Parenting Can Suck But So Can Some Parents
Some parents suck at parenting. They have their reasons but when you're a kid you don't know that. You just assume that your parents know you best. They lead you to believe that you are ugly, lazy, stupid, too loud, too quiet, too sensitive, too weird, not polite enough, barely capable, an embarrassment. The thing is, if your parents can't find you lovable or redeeming, no one can, right? Including your self - that lovely, precious essence of you that is born trusting and open and curious.
For those of you who find yourself there, I tell you this: Your parents lied to you. I don't know why and it doesn't matter. They made you believe that you weren't good enough to deserve their love and adoration.
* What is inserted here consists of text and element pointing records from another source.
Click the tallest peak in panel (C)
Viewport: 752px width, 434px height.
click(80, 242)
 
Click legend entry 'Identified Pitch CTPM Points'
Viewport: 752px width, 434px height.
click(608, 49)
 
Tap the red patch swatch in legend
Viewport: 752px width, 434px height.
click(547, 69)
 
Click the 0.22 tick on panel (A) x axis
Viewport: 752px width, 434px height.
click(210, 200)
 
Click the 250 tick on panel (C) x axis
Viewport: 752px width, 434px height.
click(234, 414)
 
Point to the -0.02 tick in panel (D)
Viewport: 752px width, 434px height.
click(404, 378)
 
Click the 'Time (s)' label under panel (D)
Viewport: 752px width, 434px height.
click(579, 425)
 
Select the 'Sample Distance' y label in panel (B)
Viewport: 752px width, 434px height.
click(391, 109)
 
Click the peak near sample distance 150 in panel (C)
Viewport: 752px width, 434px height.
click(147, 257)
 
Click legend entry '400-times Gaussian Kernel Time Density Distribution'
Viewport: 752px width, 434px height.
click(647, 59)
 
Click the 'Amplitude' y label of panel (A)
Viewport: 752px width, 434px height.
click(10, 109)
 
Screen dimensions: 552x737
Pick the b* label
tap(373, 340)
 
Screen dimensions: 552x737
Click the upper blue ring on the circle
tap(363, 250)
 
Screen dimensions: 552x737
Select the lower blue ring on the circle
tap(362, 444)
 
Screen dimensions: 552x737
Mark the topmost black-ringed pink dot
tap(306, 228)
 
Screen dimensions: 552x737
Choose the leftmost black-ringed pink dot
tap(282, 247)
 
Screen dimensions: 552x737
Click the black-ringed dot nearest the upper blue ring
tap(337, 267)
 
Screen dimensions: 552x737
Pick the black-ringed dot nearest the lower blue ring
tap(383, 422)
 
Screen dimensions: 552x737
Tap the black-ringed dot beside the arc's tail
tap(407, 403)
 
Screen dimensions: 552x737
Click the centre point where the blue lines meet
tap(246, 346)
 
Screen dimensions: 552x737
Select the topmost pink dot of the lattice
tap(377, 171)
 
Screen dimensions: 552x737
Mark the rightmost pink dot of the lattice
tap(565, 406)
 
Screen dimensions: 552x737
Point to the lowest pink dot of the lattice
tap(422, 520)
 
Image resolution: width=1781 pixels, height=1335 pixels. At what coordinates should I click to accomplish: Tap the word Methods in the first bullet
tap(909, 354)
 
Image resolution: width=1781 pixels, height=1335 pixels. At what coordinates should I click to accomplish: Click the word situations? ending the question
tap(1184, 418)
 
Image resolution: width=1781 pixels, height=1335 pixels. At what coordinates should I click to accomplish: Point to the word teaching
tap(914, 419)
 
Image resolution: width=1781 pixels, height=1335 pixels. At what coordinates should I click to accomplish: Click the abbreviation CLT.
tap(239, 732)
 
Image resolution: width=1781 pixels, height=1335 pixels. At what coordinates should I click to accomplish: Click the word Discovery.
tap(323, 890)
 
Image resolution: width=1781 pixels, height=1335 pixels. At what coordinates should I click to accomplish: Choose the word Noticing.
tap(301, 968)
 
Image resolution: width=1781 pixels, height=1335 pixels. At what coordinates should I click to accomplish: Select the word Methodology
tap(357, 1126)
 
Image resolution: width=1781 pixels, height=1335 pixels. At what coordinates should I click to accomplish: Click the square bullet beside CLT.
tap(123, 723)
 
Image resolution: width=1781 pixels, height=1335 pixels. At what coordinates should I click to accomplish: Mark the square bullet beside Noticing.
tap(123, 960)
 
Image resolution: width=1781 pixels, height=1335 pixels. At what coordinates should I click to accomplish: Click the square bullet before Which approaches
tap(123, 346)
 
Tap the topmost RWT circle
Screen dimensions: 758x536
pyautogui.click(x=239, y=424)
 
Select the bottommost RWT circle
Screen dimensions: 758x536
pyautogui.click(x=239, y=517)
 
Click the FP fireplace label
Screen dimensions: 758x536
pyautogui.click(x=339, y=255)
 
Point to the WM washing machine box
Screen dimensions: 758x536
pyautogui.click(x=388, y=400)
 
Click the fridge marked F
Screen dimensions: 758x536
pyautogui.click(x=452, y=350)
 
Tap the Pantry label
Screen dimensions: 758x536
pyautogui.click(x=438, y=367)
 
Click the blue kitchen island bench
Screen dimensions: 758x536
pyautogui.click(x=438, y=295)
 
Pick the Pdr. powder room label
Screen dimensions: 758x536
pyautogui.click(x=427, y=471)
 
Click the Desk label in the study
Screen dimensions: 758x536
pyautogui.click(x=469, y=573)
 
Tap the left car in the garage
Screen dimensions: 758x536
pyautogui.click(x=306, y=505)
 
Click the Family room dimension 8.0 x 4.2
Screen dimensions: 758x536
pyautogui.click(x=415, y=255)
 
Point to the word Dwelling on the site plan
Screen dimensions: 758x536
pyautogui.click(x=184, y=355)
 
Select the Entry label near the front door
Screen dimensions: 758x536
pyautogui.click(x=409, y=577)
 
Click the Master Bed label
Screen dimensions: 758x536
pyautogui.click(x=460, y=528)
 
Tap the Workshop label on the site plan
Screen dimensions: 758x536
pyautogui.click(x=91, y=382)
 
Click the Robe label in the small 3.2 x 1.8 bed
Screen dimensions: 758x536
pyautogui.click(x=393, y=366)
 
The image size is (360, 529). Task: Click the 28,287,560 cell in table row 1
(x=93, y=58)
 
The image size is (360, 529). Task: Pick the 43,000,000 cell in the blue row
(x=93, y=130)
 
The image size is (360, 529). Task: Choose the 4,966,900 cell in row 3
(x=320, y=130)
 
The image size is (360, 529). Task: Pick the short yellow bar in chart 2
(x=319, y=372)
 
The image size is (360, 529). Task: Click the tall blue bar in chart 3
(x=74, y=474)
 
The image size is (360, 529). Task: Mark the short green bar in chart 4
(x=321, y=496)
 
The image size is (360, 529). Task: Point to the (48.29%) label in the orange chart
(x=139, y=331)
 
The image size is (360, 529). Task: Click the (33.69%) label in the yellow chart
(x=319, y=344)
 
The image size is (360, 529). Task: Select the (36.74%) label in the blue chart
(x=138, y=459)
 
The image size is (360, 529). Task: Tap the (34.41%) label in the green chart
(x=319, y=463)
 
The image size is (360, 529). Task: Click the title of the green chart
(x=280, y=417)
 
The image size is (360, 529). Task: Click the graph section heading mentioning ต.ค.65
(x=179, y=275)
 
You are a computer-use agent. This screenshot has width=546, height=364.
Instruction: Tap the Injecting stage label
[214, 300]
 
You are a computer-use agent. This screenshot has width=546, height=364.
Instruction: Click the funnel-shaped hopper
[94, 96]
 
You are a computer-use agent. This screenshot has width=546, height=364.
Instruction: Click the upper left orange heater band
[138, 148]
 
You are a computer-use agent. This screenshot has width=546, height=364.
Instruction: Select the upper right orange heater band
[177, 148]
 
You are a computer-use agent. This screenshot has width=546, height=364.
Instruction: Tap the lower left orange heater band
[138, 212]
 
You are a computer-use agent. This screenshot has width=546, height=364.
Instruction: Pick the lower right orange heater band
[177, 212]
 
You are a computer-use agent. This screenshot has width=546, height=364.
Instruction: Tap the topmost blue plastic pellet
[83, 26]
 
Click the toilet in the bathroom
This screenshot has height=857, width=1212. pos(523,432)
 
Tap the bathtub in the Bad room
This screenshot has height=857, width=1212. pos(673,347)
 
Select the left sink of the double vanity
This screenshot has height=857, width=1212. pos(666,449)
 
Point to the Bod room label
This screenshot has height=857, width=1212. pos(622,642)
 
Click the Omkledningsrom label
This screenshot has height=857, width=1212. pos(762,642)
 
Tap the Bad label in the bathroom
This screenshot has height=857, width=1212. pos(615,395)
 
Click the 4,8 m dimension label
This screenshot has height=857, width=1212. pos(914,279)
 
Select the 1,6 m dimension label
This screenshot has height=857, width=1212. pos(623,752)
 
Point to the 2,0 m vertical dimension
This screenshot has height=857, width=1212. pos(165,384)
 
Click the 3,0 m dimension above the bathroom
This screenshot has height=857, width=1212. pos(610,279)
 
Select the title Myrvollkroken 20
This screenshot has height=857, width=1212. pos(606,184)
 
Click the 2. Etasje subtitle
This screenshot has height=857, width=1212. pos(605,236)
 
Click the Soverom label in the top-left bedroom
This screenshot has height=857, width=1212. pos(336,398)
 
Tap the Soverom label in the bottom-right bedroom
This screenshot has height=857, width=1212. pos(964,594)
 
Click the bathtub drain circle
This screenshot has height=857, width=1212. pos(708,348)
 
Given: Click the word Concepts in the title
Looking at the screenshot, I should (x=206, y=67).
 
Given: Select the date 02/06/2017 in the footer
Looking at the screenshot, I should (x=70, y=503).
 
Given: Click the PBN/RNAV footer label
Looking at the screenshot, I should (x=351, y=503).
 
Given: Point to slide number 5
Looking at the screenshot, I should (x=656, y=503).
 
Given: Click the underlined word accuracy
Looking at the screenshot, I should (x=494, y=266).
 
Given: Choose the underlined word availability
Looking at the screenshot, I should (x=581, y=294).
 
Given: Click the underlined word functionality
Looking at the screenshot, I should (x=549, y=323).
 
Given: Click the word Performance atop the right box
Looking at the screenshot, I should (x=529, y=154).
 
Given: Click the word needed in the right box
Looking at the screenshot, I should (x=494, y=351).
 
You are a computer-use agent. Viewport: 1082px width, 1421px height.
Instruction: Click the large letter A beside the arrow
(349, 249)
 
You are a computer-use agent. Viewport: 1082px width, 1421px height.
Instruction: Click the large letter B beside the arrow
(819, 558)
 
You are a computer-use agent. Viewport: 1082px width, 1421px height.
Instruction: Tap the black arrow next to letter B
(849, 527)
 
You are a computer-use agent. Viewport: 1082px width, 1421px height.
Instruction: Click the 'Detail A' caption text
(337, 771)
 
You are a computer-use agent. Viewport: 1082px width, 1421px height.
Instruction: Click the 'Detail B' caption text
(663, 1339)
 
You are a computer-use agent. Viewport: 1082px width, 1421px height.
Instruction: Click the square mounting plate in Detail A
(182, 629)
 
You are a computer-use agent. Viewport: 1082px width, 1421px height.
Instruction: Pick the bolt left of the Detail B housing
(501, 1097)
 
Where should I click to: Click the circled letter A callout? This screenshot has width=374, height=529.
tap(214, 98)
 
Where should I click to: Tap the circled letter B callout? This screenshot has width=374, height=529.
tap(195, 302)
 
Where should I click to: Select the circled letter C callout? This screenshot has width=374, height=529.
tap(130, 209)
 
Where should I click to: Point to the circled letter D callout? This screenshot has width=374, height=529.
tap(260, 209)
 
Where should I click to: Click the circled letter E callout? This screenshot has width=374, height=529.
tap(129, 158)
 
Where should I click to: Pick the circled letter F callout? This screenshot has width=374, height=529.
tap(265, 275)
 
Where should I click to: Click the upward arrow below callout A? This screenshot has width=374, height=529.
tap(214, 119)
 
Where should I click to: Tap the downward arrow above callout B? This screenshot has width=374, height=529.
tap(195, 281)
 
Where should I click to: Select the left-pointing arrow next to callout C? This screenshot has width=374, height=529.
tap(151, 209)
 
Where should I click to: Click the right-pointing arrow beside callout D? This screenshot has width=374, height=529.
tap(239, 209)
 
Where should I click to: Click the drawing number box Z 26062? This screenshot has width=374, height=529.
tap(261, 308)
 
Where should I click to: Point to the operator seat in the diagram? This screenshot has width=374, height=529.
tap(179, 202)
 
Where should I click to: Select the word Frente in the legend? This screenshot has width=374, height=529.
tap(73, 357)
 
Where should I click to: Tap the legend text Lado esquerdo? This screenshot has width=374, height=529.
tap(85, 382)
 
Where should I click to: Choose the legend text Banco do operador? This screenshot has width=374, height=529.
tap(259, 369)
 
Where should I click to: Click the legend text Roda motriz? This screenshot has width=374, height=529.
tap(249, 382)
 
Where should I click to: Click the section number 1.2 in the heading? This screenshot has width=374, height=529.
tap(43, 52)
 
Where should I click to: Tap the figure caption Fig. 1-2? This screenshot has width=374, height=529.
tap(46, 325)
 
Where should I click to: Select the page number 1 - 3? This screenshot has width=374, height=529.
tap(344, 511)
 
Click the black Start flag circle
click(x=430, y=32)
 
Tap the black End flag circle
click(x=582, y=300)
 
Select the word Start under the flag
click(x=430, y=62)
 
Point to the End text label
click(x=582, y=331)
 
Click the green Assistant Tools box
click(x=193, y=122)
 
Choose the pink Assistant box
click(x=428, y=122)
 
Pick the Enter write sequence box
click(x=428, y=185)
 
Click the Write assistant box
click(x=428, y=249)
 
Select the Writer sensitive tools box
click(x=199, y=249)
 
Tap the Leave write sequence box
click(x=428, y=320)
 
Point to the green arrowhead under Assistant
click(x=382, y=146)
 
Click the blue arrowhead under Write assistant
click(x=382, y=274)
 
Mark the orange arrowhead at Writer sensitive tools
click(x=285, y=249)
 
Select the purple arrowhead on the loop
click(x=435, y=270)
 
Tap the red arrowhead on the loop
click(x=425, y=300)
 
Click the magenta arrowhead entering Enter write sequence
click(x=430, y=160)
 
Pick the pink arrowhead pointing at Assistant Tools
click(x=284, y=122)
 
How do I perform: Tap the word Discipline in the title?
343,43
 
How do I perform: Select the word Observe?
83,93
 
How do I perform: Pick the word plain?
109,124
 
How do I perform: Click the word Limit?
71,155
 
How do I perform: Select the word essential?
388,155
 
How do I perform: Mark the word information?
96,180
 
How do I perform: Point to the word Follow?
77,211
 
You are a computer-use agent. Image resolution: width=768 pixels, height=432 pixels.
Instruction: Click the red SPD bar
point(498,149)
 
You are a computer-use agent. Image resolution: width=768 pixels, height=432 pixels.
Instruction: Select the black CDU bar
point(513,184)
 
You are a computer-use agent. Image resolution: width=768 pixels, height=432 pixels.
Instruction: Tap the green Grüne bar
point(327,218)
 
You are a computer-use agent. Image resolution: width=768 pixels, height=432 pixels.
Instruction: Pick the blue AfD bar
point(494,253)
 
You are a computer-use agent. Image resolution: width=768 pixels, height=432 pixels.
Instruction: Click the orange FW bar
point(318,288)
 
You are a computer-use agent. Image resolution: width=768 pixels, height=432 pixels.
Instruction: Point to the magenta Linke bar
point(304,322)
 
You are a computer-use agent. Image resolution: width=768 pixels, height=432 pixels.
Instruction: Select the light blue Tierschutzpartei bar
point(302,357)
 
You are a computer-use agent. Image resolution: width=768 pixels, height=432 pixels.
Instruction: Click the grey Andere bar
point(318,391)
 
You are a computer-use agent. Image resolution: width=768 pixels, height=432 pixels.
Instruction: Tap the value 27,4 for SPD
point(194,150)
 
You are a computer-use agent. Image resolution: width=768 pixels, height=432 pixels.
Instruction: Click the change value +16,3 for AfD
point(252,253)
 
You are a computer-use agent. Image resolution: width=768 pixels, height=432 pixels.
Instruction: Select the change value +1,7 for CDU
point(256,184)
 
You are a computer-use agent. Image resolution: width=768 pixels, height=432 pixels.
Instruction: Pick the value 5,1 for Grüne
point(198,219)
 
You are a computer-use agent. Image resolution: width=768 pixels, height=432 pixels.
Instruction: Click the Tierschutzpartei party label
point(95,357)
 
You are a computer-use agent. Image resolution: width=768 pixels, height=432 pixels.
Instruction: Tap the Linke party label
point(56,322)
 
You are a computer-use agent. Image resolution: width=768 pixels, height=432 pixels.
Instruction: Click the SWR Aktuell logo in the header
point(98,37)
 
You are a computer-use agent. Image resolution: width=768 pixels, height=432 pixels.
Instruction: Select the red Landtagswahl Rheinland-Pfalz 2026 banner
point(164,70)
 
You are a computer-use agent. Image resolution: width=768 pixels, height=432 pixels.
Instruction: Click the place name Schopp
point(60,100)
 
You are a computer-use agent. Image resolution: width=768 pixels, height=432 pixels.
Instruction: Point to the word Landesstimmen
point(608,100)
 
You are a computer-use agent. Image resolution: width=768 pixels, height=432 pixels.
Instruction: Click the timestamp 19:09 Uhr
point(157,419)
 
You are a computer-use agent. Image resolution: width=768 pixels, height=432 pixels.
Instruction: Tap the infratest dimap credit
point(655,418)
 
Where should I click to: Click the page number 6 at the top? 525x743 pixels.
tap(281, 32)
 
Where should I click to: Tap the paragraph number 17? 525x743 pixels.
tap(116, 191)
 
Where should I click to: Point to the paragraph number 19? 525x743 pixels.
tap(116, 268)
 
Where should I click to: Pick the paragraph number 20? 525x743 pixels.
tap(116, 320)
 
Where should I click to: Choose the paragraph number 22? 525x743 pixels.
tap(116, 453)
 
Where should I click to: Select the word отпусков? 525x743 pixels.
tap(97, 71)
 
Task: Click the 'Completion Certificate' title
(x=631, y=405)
They made you believe that you were broken and impossible to fix. They abandoned you and refused to protect you. You did nothing to bring this on. Instead, your parents redirected their own unhealed wounds at you.
People say, Your parents are doing/did their best. To which I respond, "Their best was not good enough. Not by a long shot." When the results of your best are a child who hates themself, a child who has lost all faith and trust in self and lives with the burden of unworthiness, you're not trying hard enough.
What Happened To You Is Not Your Fault But Healing From It Is Your Responsibility
Take in those words. Believe them. Write them on post-it notes and slap them on every wall, mirror, and lampshade you have. Maybe even your forehead. Write it on the back of your hand. Send yourself a text message. This is your new truth, let it sink in.
And then start your healing because no one else can do it for you. Prove your parents wrong. How you feel about yourself need not be a life sentence. It is within your control to change the conversation inside your head, change the story that was made up about you.